Superior Court of New Jersey, Appellate Division
Jan 22, 1962
71 N.J. Super. 532 (App. Div. 1962)

Opinion

Argued November 20, 1961 —

Decided January 22, 1962.

Appeal from The Superior Court, Law Division.

Before Judges CONFORD, FREUND and LABRECQUE.

Mr. Edward L.C. Vogt argued the cause for plaintiffs-appellants ( Messrs. Schenck, Smith King, attorneys for plaintiff-appellant; Mr. E. Marco Stirone, attorney for intervenor plaintiff-appellant, and on the brief).

Mr. Harry L. Sears argued the cause for defendants-respondents ( Messrs. Young and Sears, attorneys; Mr. William P. Westling, on the brief; Mr. Sears, of counsel).


Plaintiff was denied an application for a variance from the zoning ordinance of the Township of Hanover to erect a gasoline service station within the boundaries of a 300-acre tract of land owned by the Town of Morristown in Hanover and used for the operation of an airport. See Aviation Services v. Bd. of Adjustment of Hanover Tp., 20 N.J. 275 (1956). The variance was sought because Hanover's zoning ordinance places the locus in quo in a zone limited to uses for office buildings and research laboratories.
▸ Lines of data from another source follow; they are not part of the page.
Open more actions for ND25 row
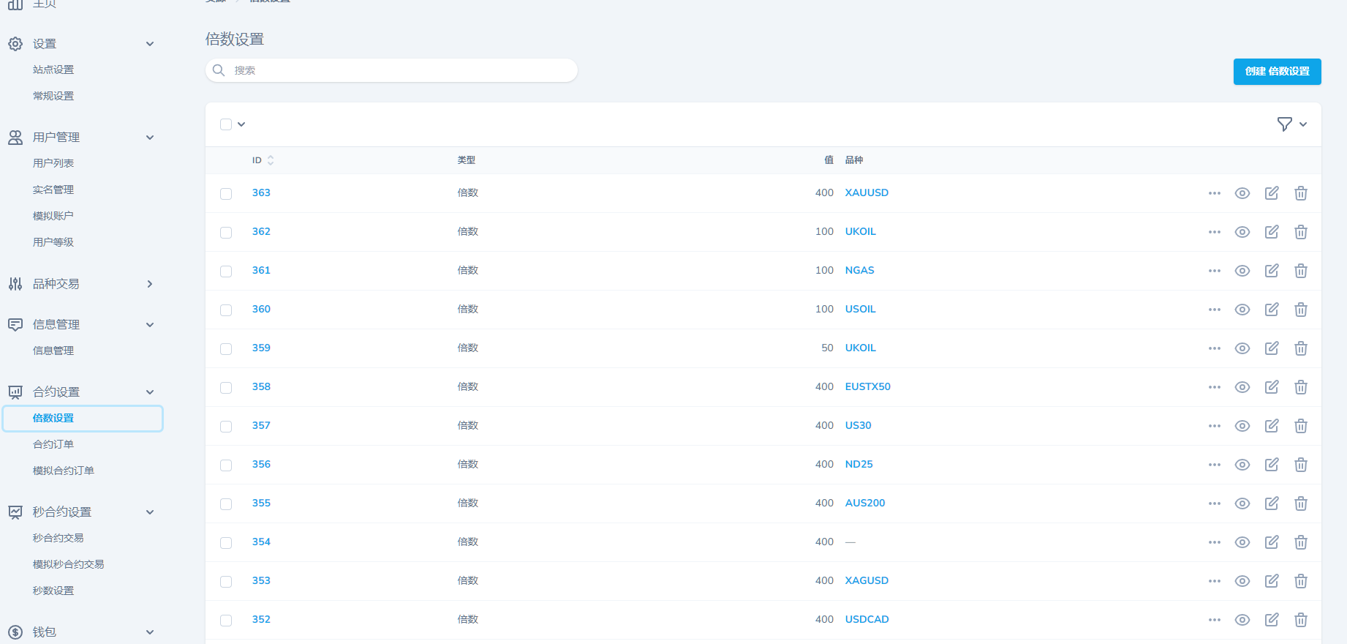The image size is (1347, 644). tap(1214, 465)
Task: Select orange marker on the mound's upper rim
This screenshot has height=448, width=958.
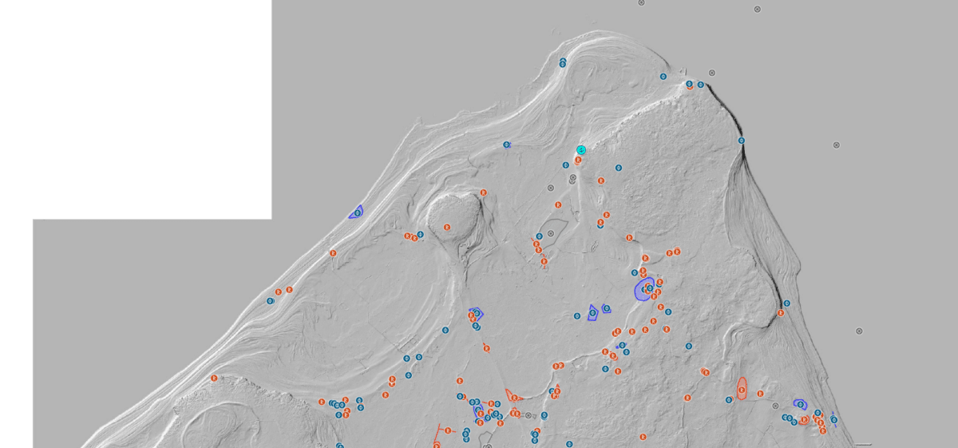Action: tap(483, 192)
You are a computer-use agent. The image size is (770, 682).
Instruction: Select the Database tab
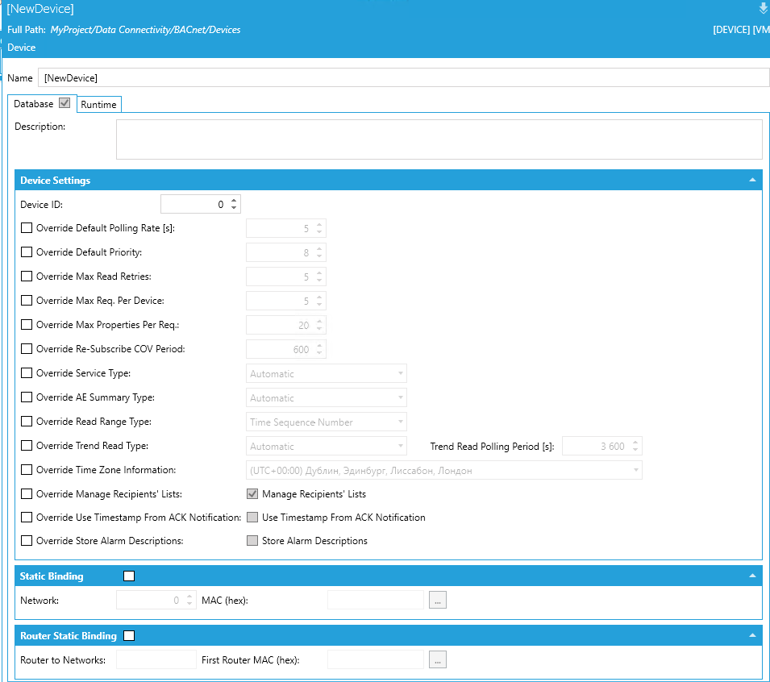34,104
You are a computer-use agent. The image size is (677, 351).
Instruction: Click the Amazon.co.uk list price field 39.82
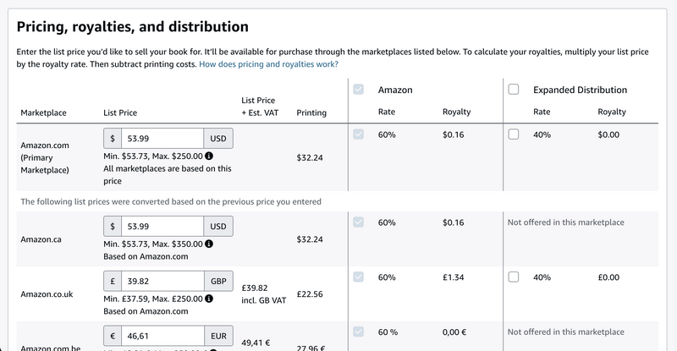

Plaintiff then brought this action in lieu of prerogative writs to set aside the action of the board of adjustment as arbitrary. The Town of Morristown intervened as a plaintiff for the purpose, among others, of making the claim that the land in question is part of the established airport it maintains at that location and is therefore beyond the purview of Hanover's zoning ordinance under the decision of the Supreme Court in the Aviation Services case, cited above. The Law Division held for the defendants, determining that the proposed gasoline station would not constitute a part of the "airport operation, as such"; that the property in question and a whole contiguous strip of land along Columbia Road was designed by the airport for commercial development in reality for the purpose of financing the airport operation, and not for the purpose of conducting the airport itself; that the ordinance classification was not unreasonable; and that plaintiff had made no effort to establish a case for a variance under N.J.S.A. 40:55-39(d) by submission of proofs directed to that end.

We think this case is subject to resolution by confining our consideration to whether the property is proposed to be put to a use reasonably accessorial to airport purposes and not unreasonably antagonistic to the zoning interests of Hanover. The Aviation Services case, supra, held this particular airport to be exempt from zoning control by Hanover, under R.S. 40:8-2, as amended by L. 1947, c. 85, authorizing establishment and operation of airports by municipalities within or without their boundaries. It added the monition, however, that the power was required to be "reasonably exercised in response to the public need, both present and that fairly to be anticipated." (20 N.J., at p. 285) An instance of unreasonable exercise by a municipality of its right to maintain water supply facilities in another municipality is found in Washington Tp., in Bergen County v. Ridgewood Village, 26 N.J. 578 (1958), which interpreted the requirement in Aviation Services of reasonableness as calling for consideration by the proprietary municipality of the zoning plan of the site municipality and of nearby land uses. ( Id., at p. 585)

This airport has been operated by Morristown since 1946. Federal funds contributed to the original construction and later improvement of the project, but it is presently self-sustaining, deriving its income from leases of airport land for aviation purposes and from the sale of aviation gasoline. However, planned expansion of aviation facilities will require greater revenues. It is now the third largest nonmilitary airport in the state in volume of traffic. The airport is situated in the southwesterly corner of Hanover. Columbia Road, a two-lane major artery connecting Morristown with Florham Park and points east, cuts through this corner for about two-thirds of a mile, and for half of this distance it marks the southerly boundary of the airport. In a revised zoning ordinance adopted after the Aviation Services case was decided, the township has zoned the area along Columbia Road as an office building and research laboratory zone to a depth of 150 feet on the northerly side of the road (airport property). The balance of the airport lies in an area zoned for highest residential use. At the present time the nearest gasoline stations are located as follows: four are 2.2 miles west of the airport, two are two miles to its east.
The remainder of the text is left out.